Your task: In the material below, find the line containing "Follow us on Instagram (878, 864)" and the line containing "Algemene Voorwaarden (866, 917)", then reproduce exactly both of them and every line between, and nothing else.

Exercise materials:
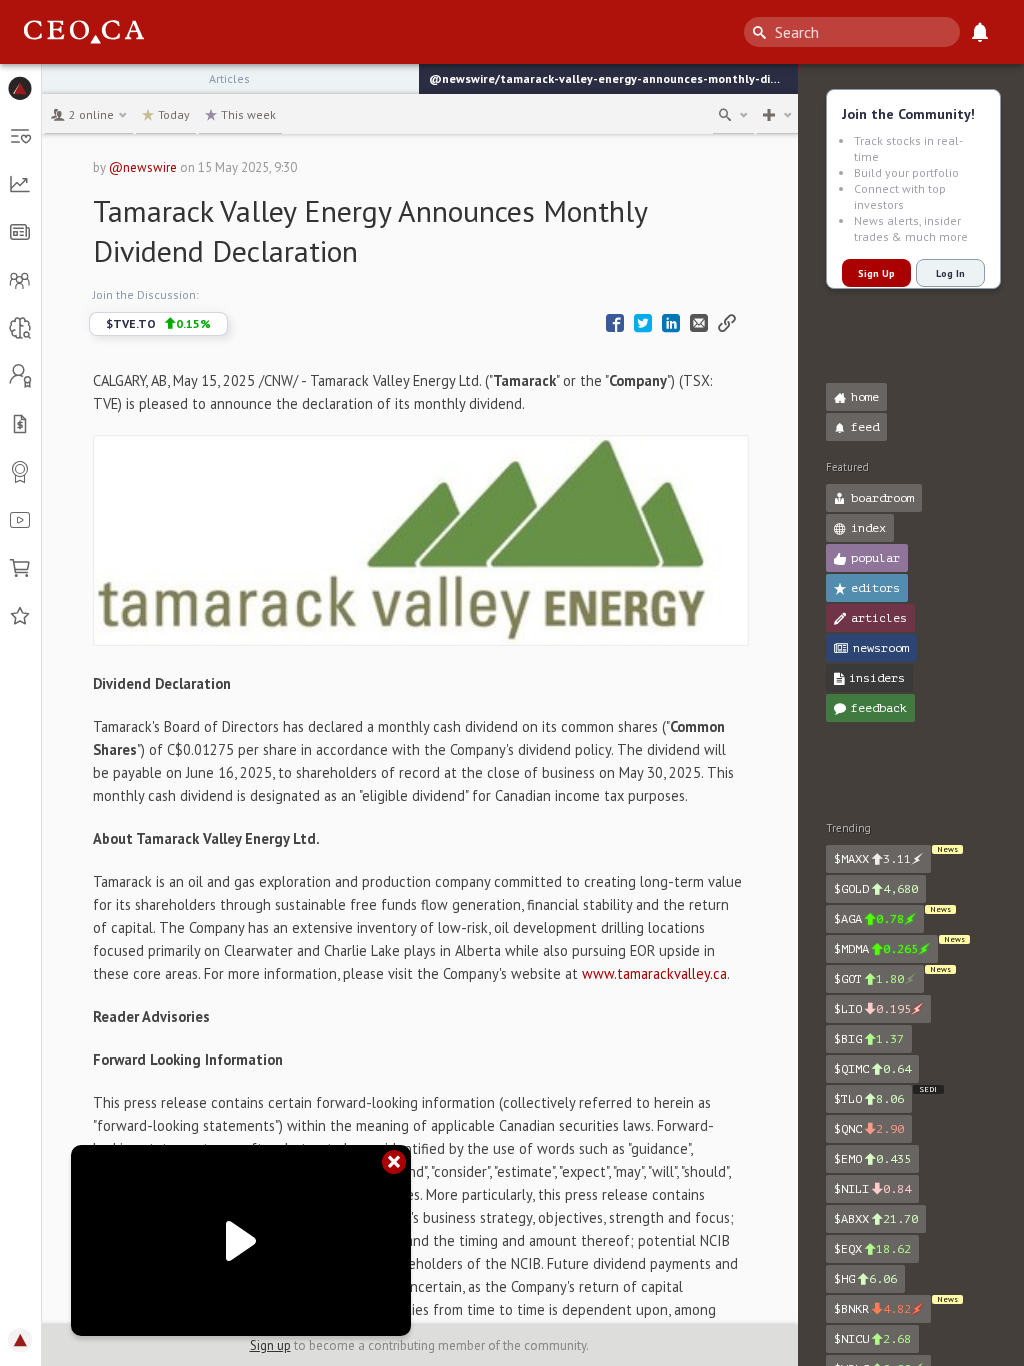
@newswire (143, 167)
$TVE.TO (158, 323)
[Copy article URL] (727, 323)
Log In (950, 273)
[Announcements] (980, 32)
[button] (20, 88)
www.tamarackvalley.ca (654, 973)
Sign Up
* * *
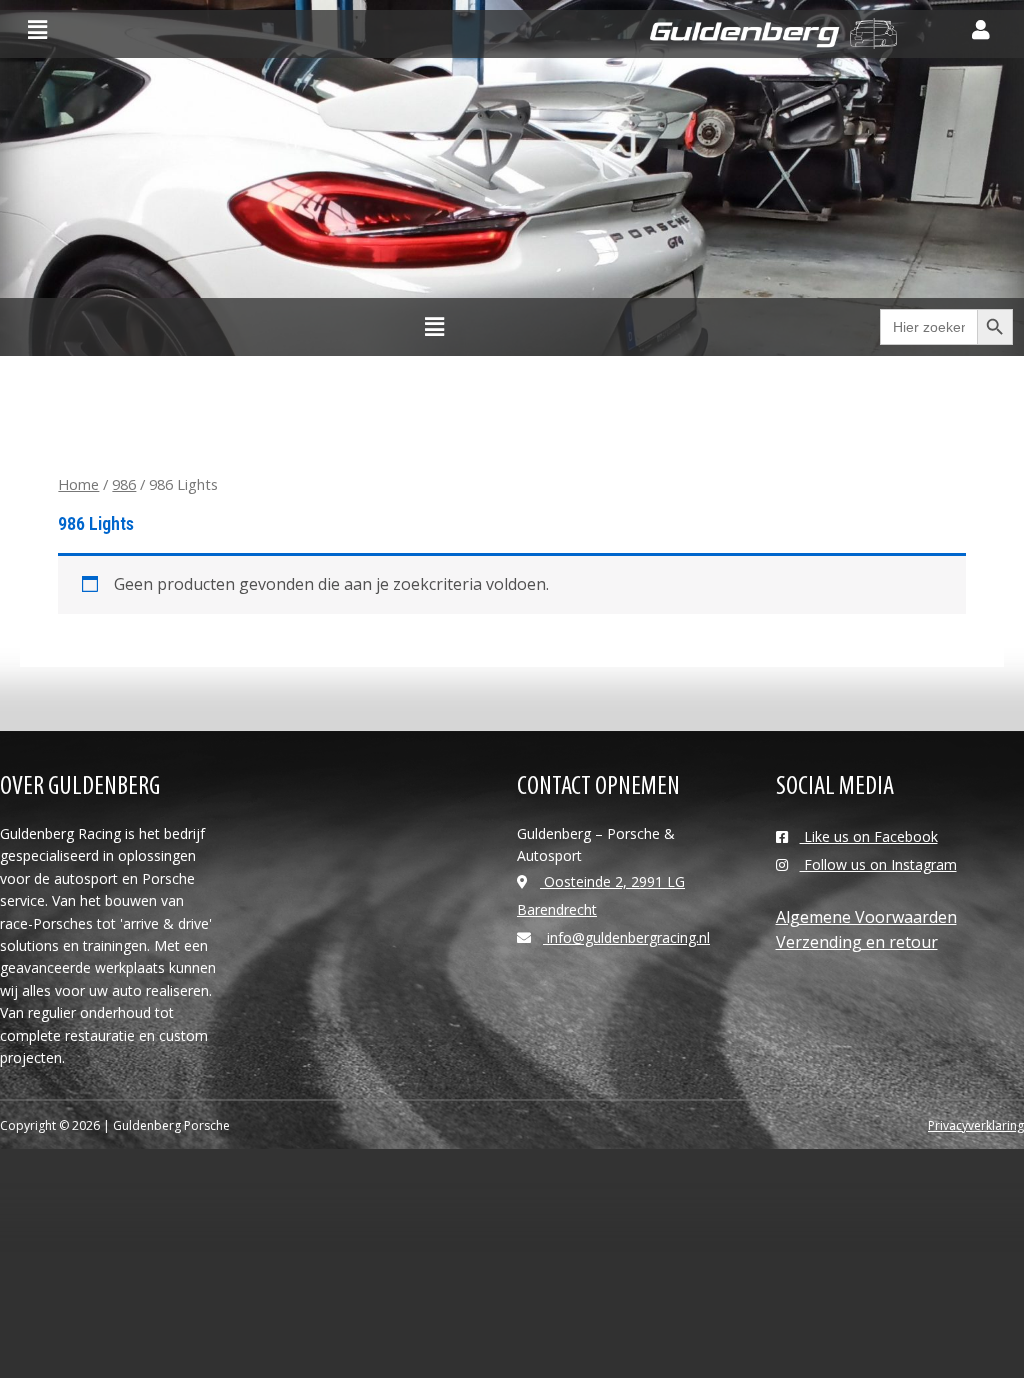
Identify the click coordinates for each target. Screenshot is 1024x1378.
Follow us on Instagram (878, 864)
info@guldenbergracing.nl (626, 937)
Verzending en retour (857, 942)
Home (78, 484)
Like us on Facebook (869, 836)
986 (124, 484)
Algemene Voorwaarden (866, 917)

Task output:
Follow us on Instagram (878, 864)
info@guldenbergracing.nl (626, 937)
Verzending en retour (857, 942)
Home (78, 484)
Like us on Facebook (869, 836)
986 (124, 484)
Algemene Voorwaarden (866, 917)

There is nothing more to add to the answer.